In the data below, give the number of lines that contain the word "Toggle". Nothing else is needed.

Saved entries
========

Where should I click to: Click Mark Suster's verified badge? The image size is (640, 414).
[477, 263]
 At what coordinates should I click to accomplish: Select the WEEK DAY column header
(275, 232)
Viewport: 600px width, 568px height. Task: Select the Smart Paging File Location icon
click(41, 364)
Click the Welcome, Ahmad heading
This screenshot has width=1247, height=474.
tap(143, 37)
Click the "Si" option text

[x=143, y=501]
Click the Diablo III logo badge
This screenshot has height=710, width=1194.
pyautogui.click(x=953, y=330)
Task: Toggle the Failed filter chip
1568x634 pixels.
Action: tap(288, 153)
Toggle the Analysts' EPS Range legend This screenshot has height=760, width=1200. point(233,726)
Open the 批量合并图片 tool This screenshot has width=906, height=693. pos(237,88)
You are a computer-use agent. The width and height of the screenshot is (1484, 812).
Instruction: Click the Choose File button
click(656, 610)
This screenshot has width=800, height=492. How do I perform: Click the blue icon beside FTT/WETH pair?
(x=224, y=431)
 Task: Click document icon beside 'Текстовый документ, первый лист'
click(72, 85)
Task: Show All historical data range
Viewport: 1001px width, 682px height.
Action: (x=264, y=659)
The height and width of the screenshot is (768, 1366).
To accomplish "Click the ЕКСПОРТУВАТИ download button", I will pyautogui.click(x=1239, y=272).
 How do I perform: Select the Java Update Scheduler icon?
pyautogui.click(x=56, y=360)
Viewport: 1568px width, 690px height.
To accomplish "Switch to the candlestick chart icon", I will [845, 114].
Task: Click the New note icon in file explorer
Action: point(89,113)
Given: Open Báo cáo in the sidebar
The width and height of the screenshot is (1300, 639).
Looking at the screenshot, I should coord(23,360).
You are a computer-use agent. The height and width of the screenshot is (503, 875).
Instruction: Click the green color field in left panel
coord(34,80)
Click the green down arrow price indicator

========

## EXPECTED OUTPUT:
2